◆ DIRECTIVE 1 ◆
In the HP41 FLOOR and CEILING thread, how many bytes does Marwan's solution use?
◆ DIRECTIVE 2 ◆
Revise the part of the HP41 FLOOR and CEILING thread starting with "-2.3 return -2.0" and going on through "CEIL in my solution.", putting "negative numbers" in place of "negatives".

Hi All,

Recently I needed a FLOOR function on my HP41. Easy enough, but I decided to generalize the solution. I wanted FLOOR and CEILING functions that did not effect the stack (Y, Z, and T are preserved) and that did not use any registers. LASTX does not have to be correct.

My solution uses 44 bytes on an HP41 including 19 bytes for the LBL FLOOR, LBL CEIL and the END instructions. My solution does not update LASTX correctly but it could if I were willing to use more memory. I use no SP tricks but they are not disallowed. Off the top of my head I can't see how SP would help but I am going to look into it in more detail to see if I am missing something.

I worked on this for longer than I expected when I started the exercise and would love to see other solutions. I just can't shake the feeling that I am missing something obvious--some trick that will shave the code to half the size and twice the speed. At one point I thought that I had a very elegant truly tiny solution but it did not work for certain cases. I'll share later.

Cheers,

-Marwan

How do you define FLOOR and CEIL for negative numbers?

FLOOR(-2.3) = -3.0

CEIL(-2.3) = -2.0

Therein lies the trick because otherwise (for a positive number) FLOOR is just INT or IP. INTG on the 33S or 35S is a FLOOR function but as far as I can tell there is no CEILING on those machines.

Cheers,

-Marwan

Edited: 29 Oct 2011, 8:10 p.m.

can we use alpha?

41 RPN:

  1 LBL FLOOR

  2 INT

  3 x<0?

  4 x<>0?

  5 RTN

  6 X<>L

  7 FRC 

  8 x<>0?

  9 ST- L

 10 X<>L

 11 INT

 12 RTN

Edited: 29 Oct 2011, 9:05 p.m. after one or more responses were posted

Extending Egan's code using CEIL(x) = -FLOOR(-x):

  1 LBL CEIL

  2 CHS

  3 XEQ 00

  4 CHS

  5 RTN

  6 LBL 00

  7 LBL FLOOR

  8 INT

  9 x<0?

 10 x<>0?

 11 RTN

 12 X<> L

 13 FRC 

 14 x<>0?

 15 ST- L

 16 X<> L

 17 INT

 18 END

Is this 38 bytes all up?

- Pauli

Edit: merged in Egan's improvements

Edited: 29 Oct 2011, 9:12 p.m. after one or more responses were posted

Doh! Concurrent updates. I changed it, shorter now.

Easily fixed :-)

- Pauli

No.

Don't think that this is right. For FLOOR(-2.3) it returns -2. FLOOR(-2.3) should be -3.00.

-2.3 return -2.0 not -3.0. INT would give you the same results. Solution not working correctly for negatives. Also, your solution to CEIL is exactly what I used in my solution. That is why LASTX does not work for CEIL in my solution.

◆ STORED DATA ◆
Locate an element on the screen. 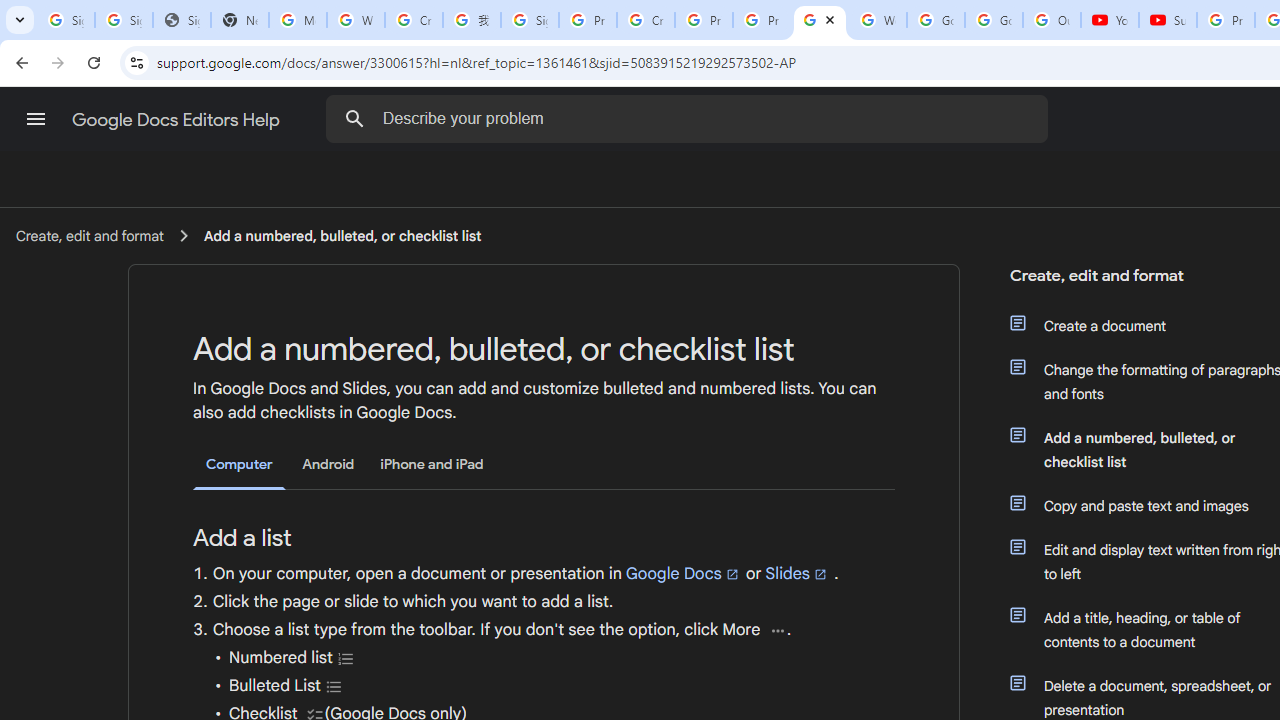 This screenshot has width=1280, height=720. Subscriptions - YouTube is located at coordinates (1168, 20).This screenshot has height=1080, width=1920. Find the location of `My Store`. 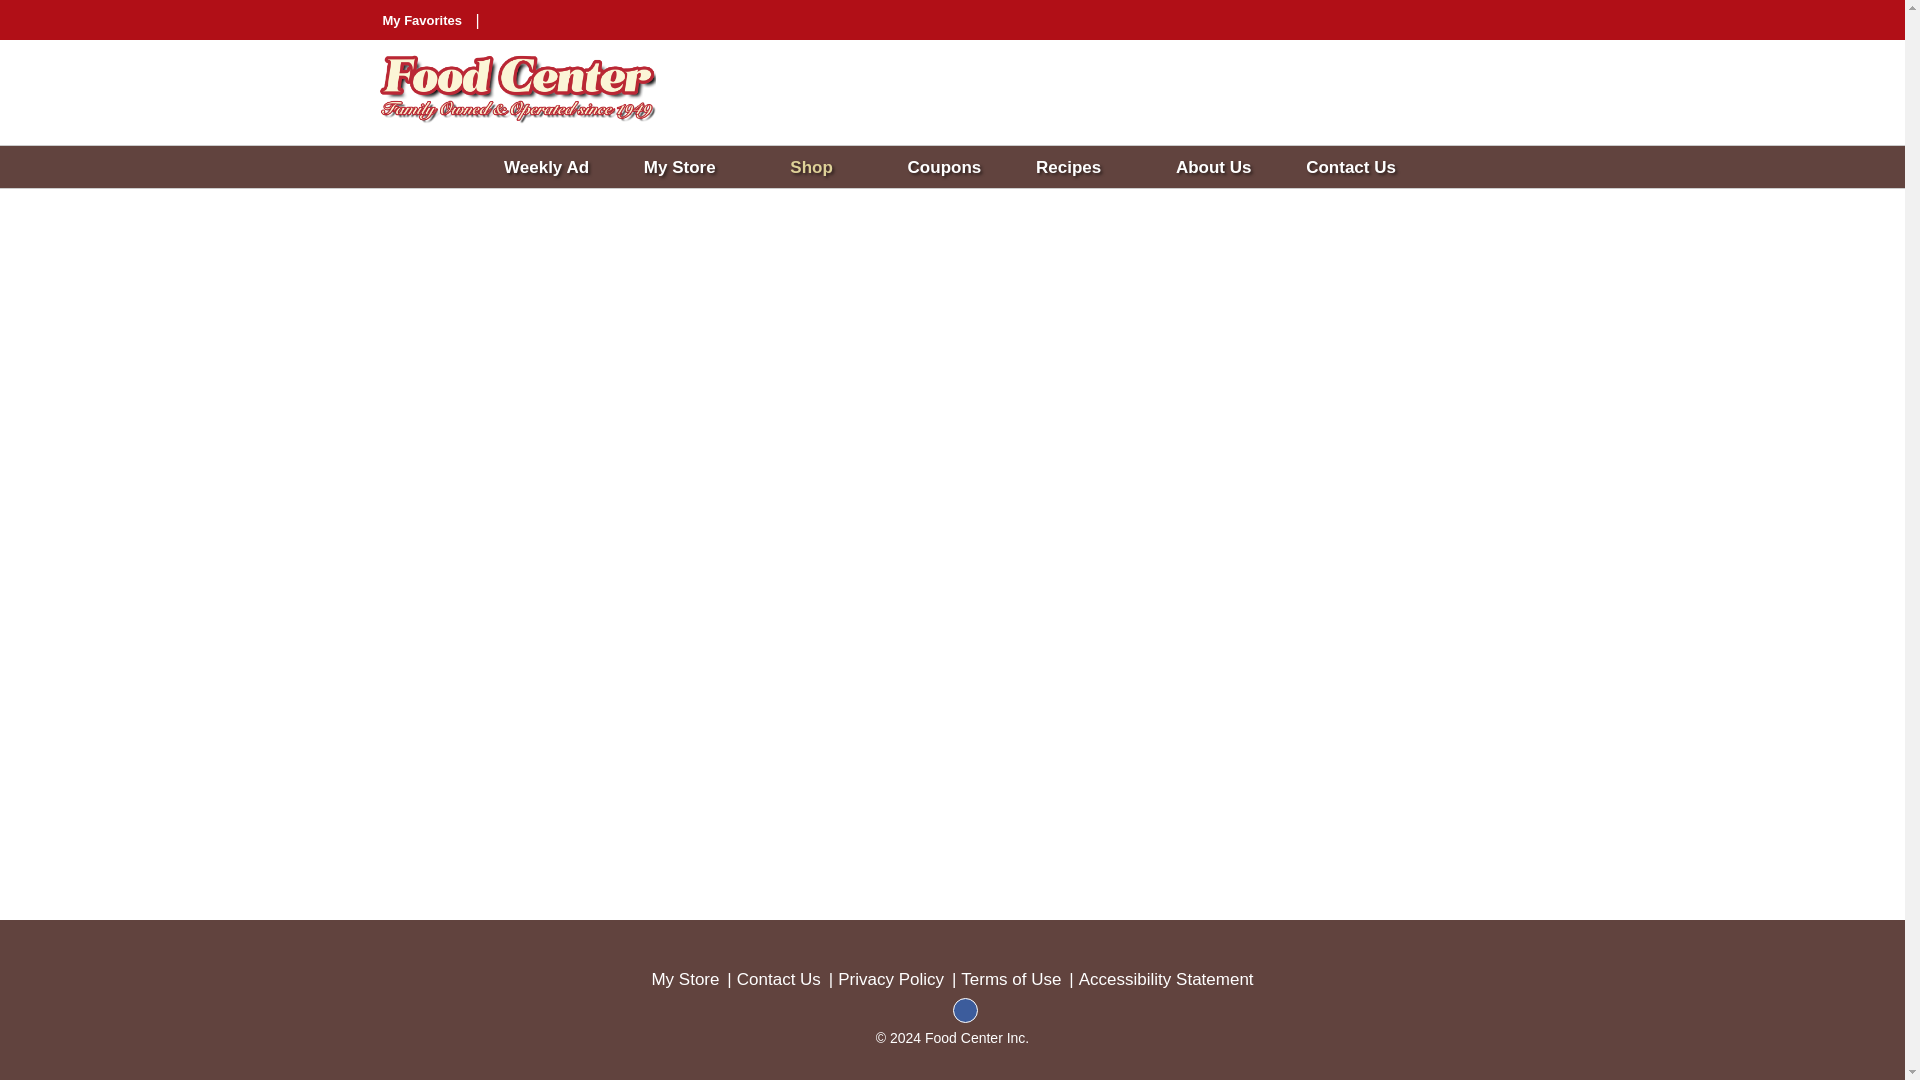

My Store is located at coordinates (700, 167).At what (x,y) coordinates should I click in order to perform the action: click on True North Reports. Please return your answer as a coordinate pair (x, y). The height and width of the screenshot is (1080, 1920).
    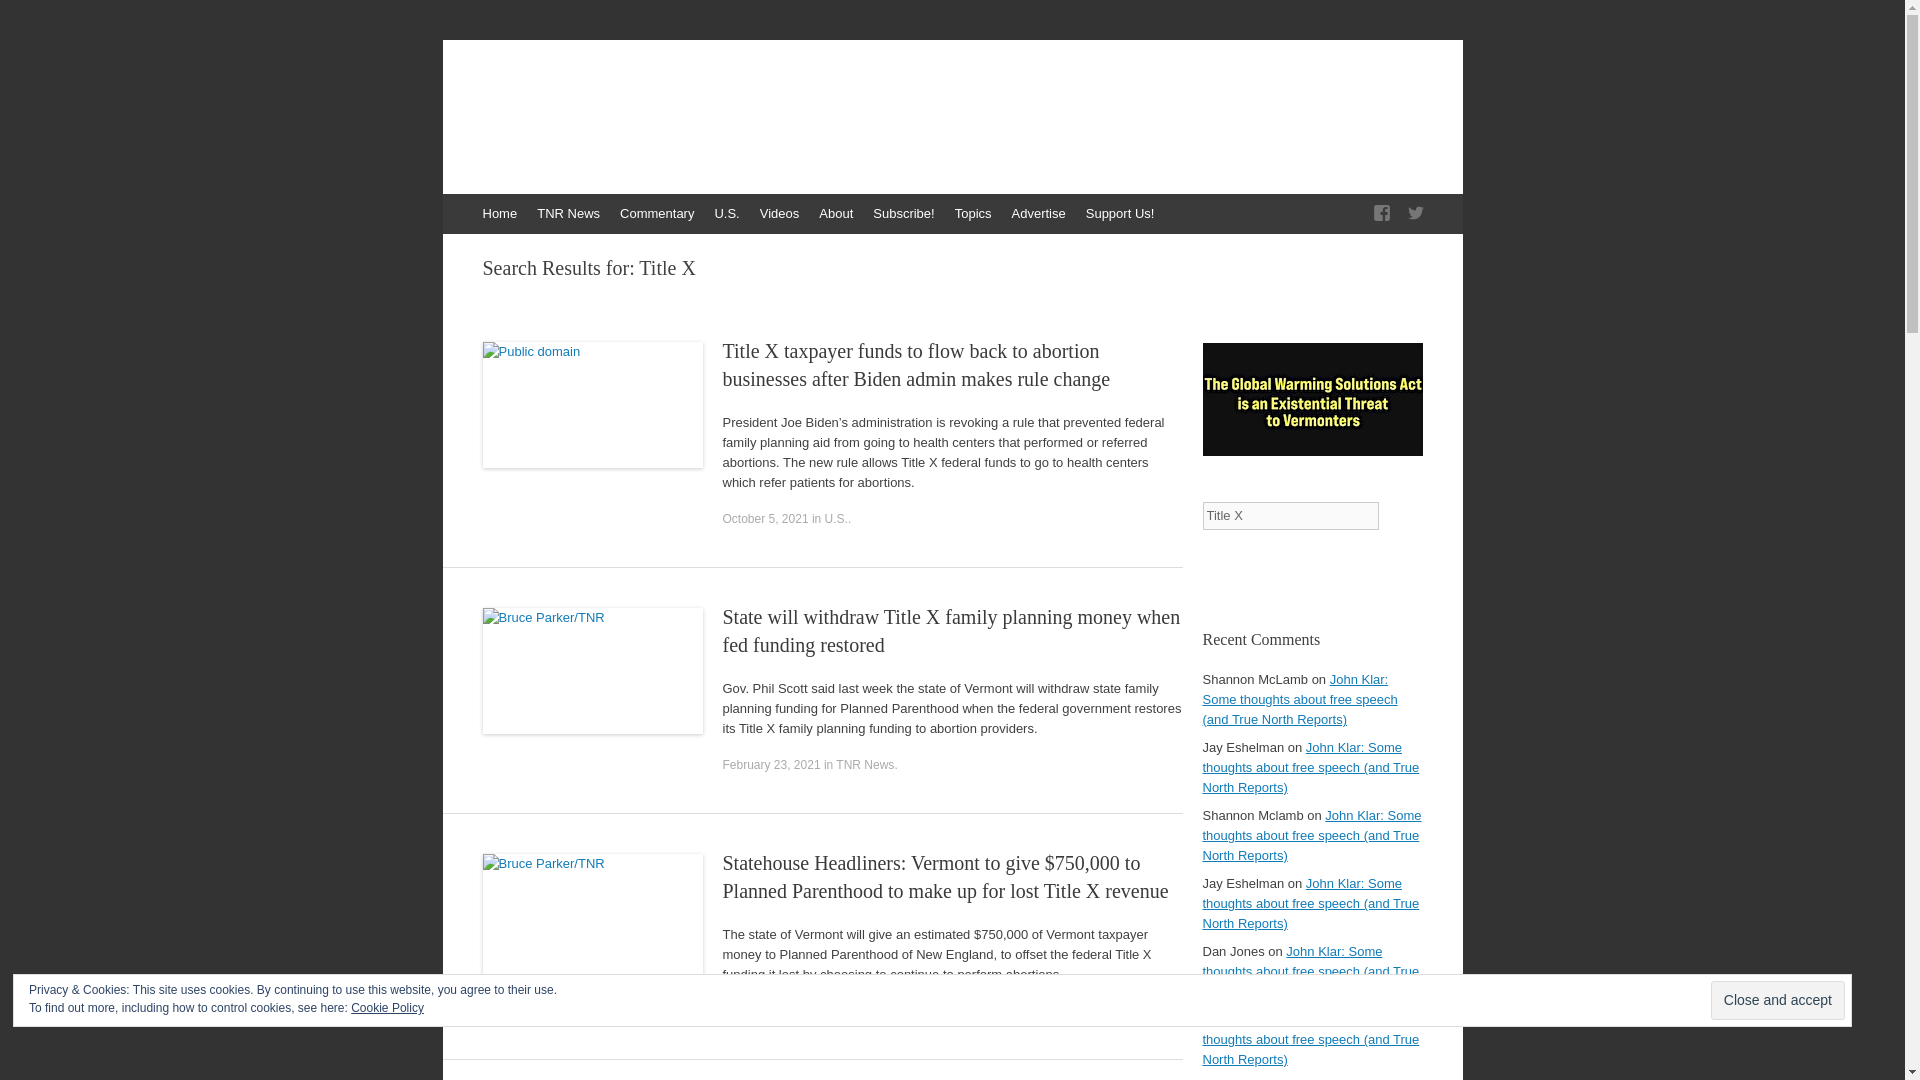
    Looking at the image, I should click on (614, 106).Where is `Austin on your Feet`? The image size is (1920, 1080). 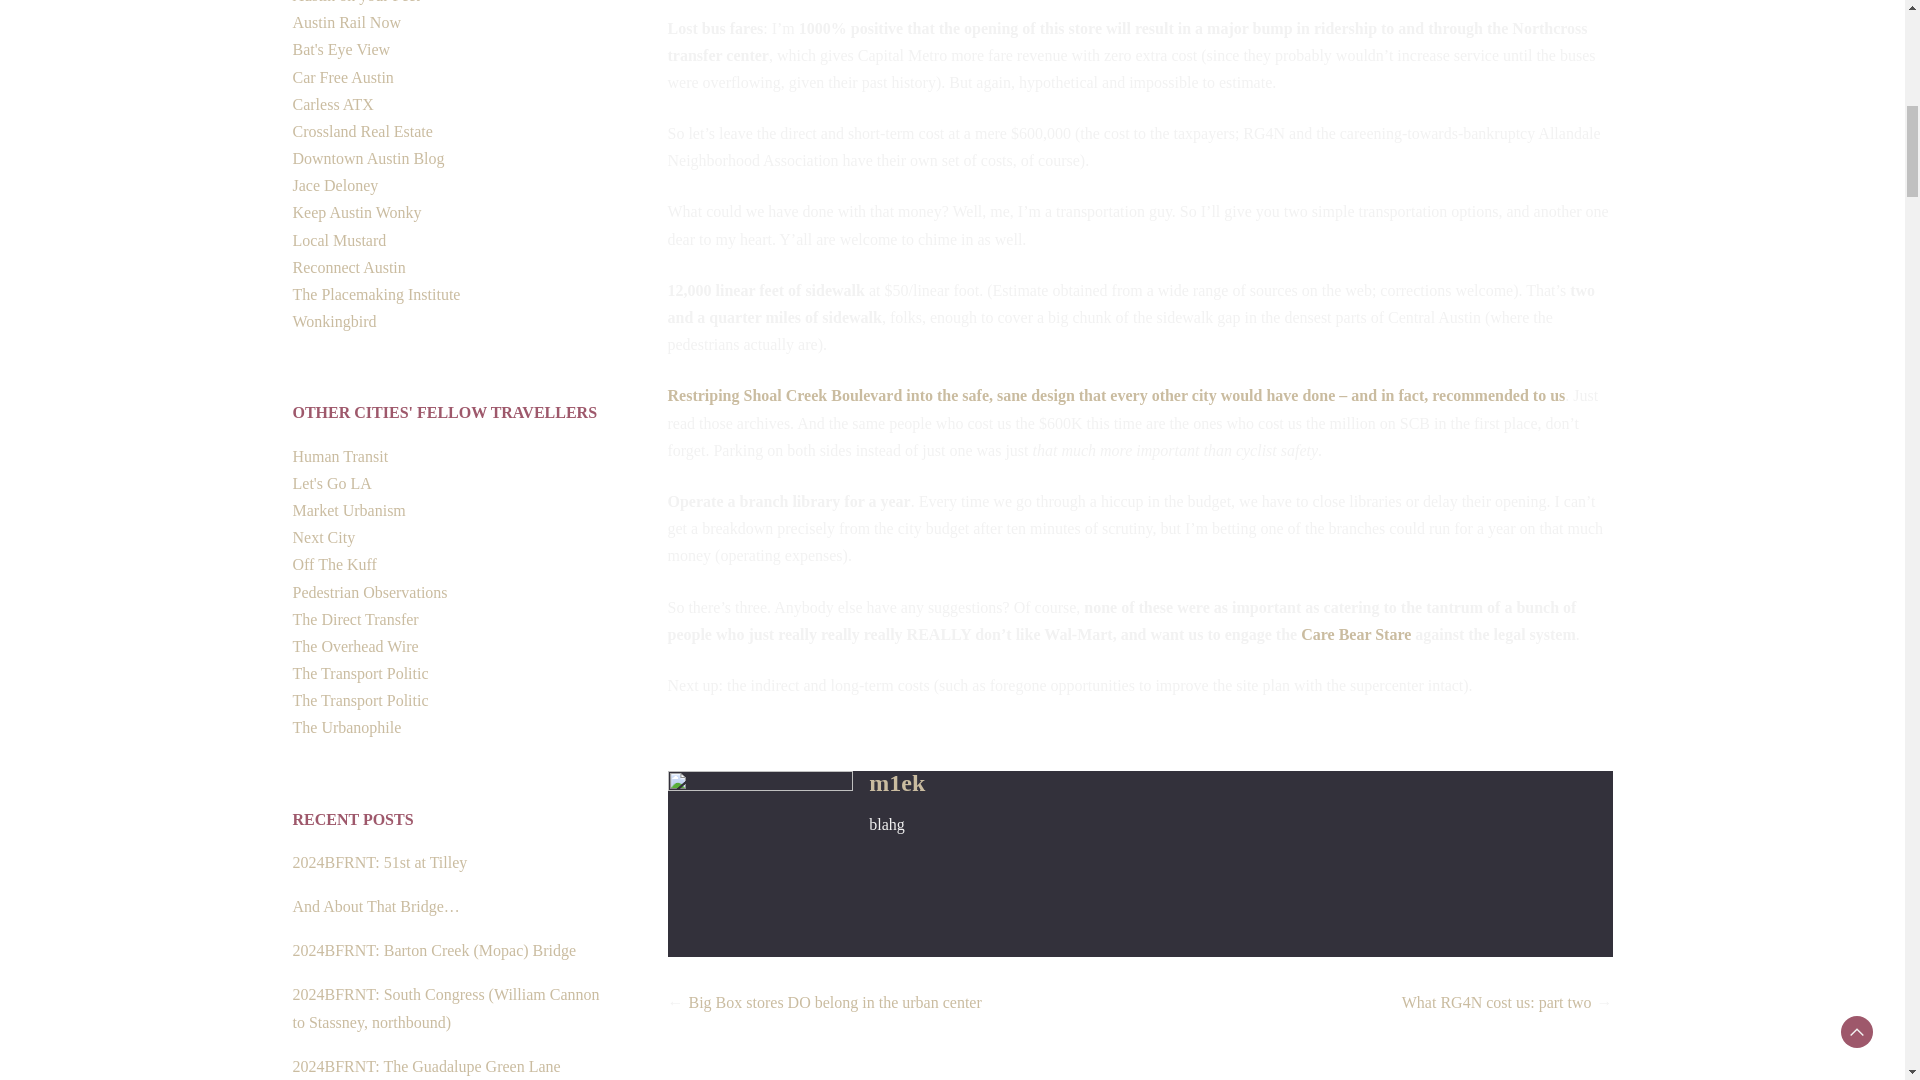
Austin on your Feet is located at coordinates (356, 2).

◆ WORKED ANSWER 1 ◆
44 bytes.

◆ WORKED ANSWER 2 ◆
-2.3 return -2.0 not -3.0. INT would give you the same results. Solution not working correctly for negative numbers. Also, your solution to CEIL is exactly what I used in my solution. That is why LASTX does not work for CEIL in my solution.